The National Service Framework for Coronary Heart Disease (DoH, 2000) has recommended that by 2003 there should be 100 rapid access chest pain clinics across the country. This should ensure that when patients develop new chest pain symptoms - which their GPs think might be due to cardiac origins - they can be referred directly to the acute services for rapid assessment by a specialist (usually a clinical nurse specialist).
The framework also proposed that, from April 2002, 75 per cent of eligible patients (that is, people with cardiac chest pain due to myocardial infarction) should receive thrombolysis within 30 minutes of arrival in hospital. From April 2003, the target will be to treat 75 per cent of eligible patients within 20 minutes of arrival at hospital. Thus, the role of the nurse in the differential diagnosis of chest pain looks likely to continue expanding.

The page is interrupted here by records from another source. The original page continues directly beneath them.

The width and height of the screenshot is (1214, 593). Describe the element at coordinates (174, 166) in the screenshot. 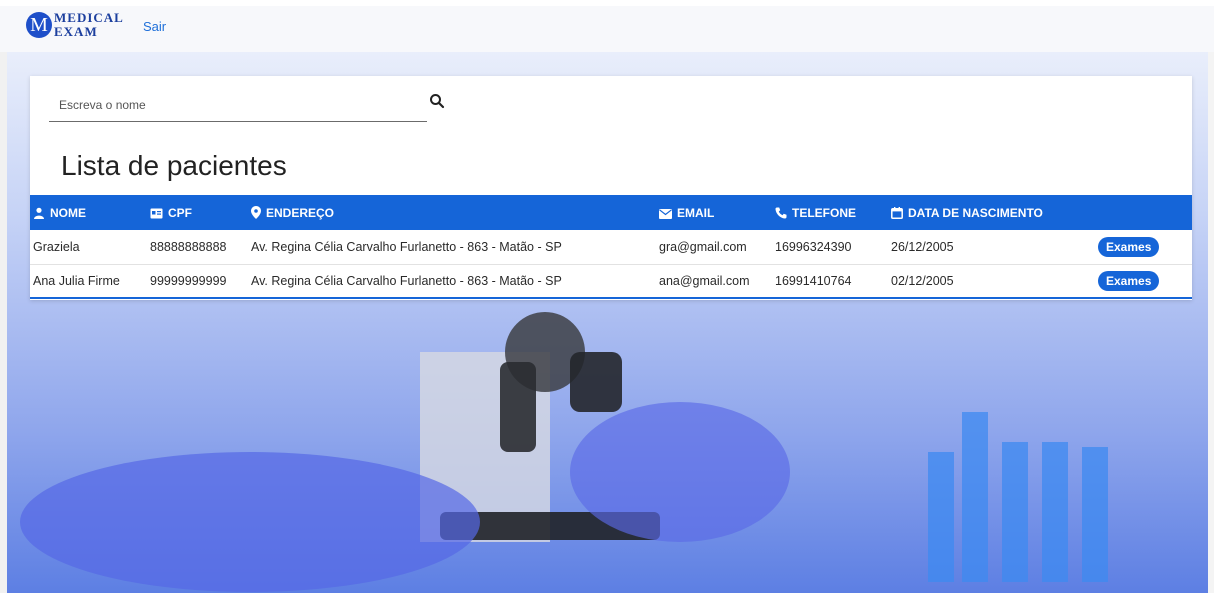

I see `page-title: Lista de pacientes` at that location.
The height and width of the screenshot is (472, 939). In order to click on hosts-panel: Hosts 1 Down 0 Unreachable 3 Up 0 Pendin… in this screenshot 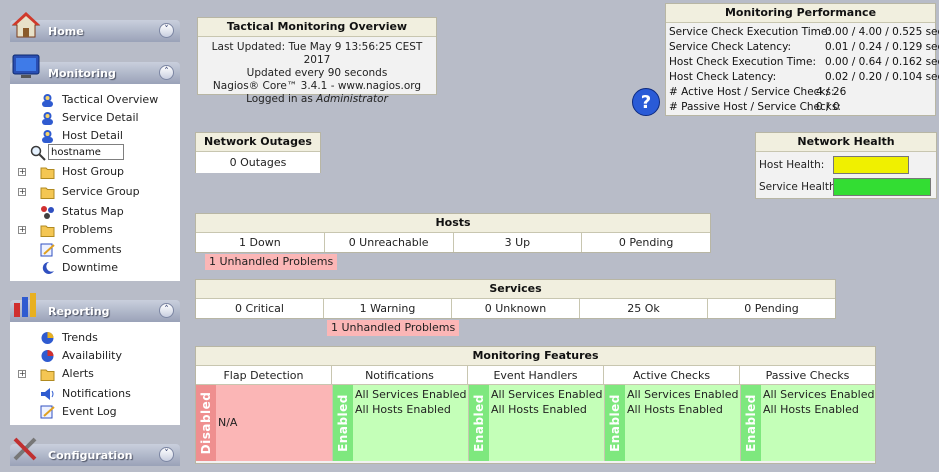, I will do `click(453, 233)`.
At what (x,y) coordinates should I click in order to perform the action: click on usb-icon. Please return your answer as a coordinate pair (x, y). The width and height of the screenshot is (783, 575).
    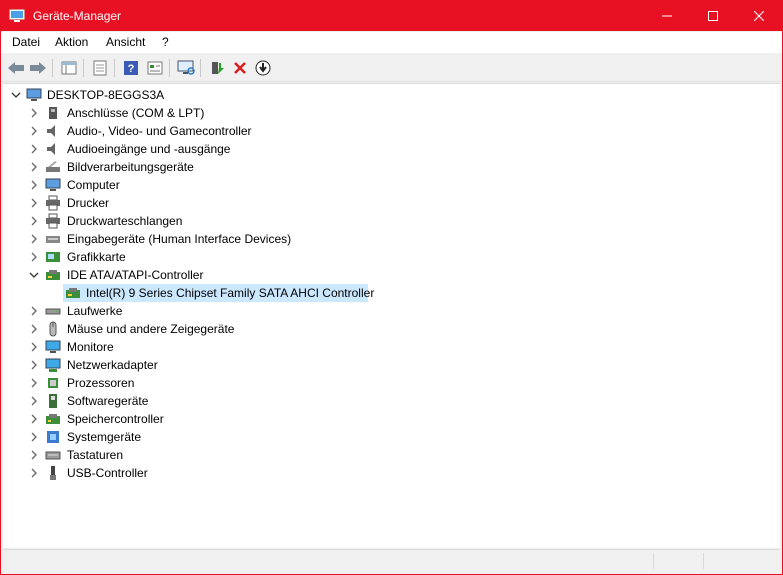
    Looking at the image, I should click on (53, 473).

It is important that patients presenting with chest pain are rapidly and skilfully assessed so that the correct working diagnosis can be made and appropriate treatment offered. Nurses will play an increasing role in the differential diagnosis of chest pain and should be familiar with correct procedures and practice. It is, therefore, valuable to remember the following points:
- A quick assessment is important if myocardial infarction seems possible and there is a view to put the patient on a fast track to thrombolytic therapy;
- The patient’s history is usually more helpful than the physical examination;
- In almost all diseases that cause chest pain, the physical examination of patients can at times show nothing abnormal, apart from the signs that are the result of the pain itself.
Perhaps of greatest importance is that nurses should never underestimate the signs, symptoms, and reports of feeling ‘unwell’ that prompt an individual to seek medical attention and ask for help.